Long range language comparison

As we can see in the language trees which are generated from the eLinguistics.net system, using the set of 18 previously carefully selected basic words and a subset of universal sound correspondence rules delivers very good results in short and medium range language classification. The results are in line with existing language classifications as known from older and more classical methods. But a real interest would be to use the system in the context of existing long range language classification hypotheses.

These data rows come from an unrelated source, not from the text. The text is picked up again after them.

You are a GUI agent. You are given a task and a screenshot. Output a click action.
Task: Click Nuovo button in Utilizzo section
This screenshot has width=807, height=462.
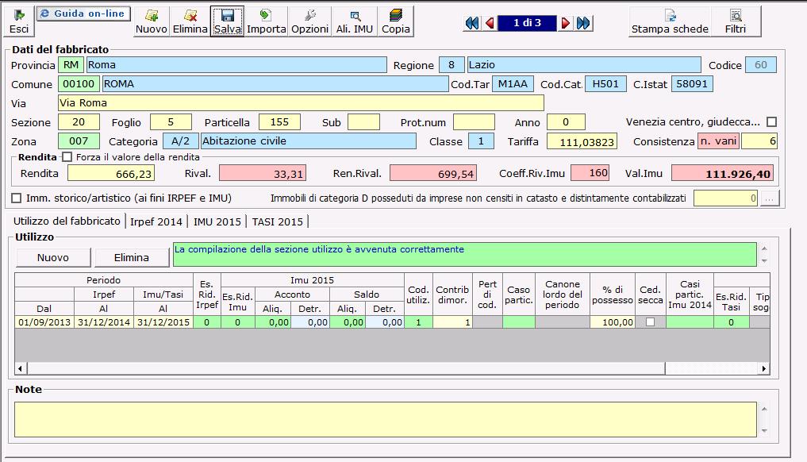(x=52, y=257)
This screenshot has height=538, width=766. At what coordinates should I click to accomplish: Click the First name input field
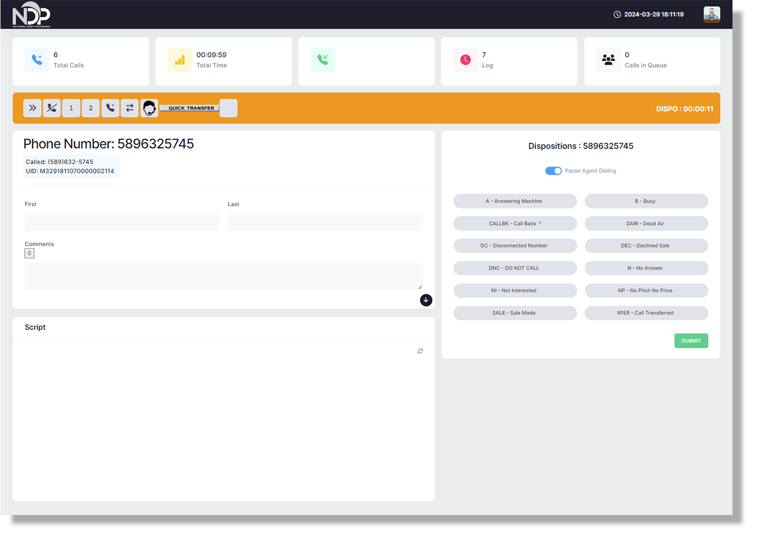(122, 222)
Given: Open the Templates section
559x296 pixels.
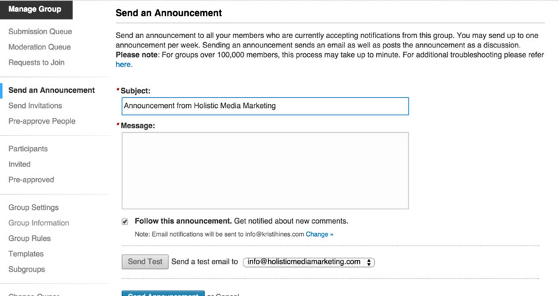Looking at the screenshot, I should pyautogui.click(x=26, y=254).
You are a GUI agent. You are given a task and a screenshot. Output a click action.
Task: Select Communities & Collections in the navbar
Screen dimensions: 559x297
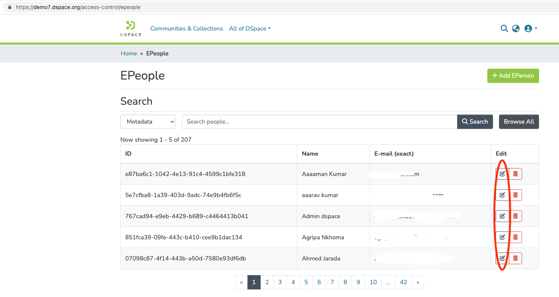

Long range comparisons are always very sensitive, as we cope with results with weaker phylogenetic signals on the one side and higher chance interference on the other side. The system identifies a series of possible long range comparisons with a reasonable probability level that these results are not due to chance. The most remarkable are:
- Linking the Uralic and Altaic families (Uralo-Altaic hypothesis): strong evidence is found in the various pairwise results and in the language trees. But a similar level of evidence links Uralic with Indo-European, suggesting that an acient common family containing Indo-European, Uralic and Altaic languages may have existed. This idea is found both in the Nostratic and in the Euroasiatic hypotheses.
- Linking the Cushitic and Chadic languages with the Semitic group (Afro-Asiatic hypothesis): this link is now by far the most widely accepted clasisfication. At pairwise comparison level, this link is not always visible in eLinguistics but comparisons like Bole to Arabic and Amharic to Oromo bring obvious results, as do the phylogenetic classification.
Limits of the system:
In long range language comparisons, we have to deal with results with lower steadiness in the statistical context: when we identify long range cognates with a probability as low as 1% or even 0,1% to be due to chance, it sounds encouraging, but we have to take into consideration that we cary out thousands of comparisons and have thus a very high probability to identify not related languages as cognates. The most extreme cases in the system are:
- Georgian to Oroquen - genetic proximity: 65 with a probabily of 0,5% to get this and lower results by chance.
- Korean to Tamil - genetic proximity: 73% with a probabily of 5,9% to get this and lower results by chance.
Both pairwise comparisons are misleading and identify only "chance cognates".
Hypotheses, for which other methods deliver strong relatedness evidence can not be identified with eLinguistics (or identifies with a too high level of chance interference). The most important one is:
- The Japanese - Korean relatedness which doesn't appear in this study. A look at the lexical comparison between Japanese und Korean shows a few matches, but all of them are clearly due to chance.
A specific limit is reached by very short range comparisons: the signal strength has a too high granularity for highly related languages: when languages within a group differenciate with only one or two slight sound changes, we have a clearly proven relatedness, but too few signals for a reliable quantitative differenciation - more signals would be needed.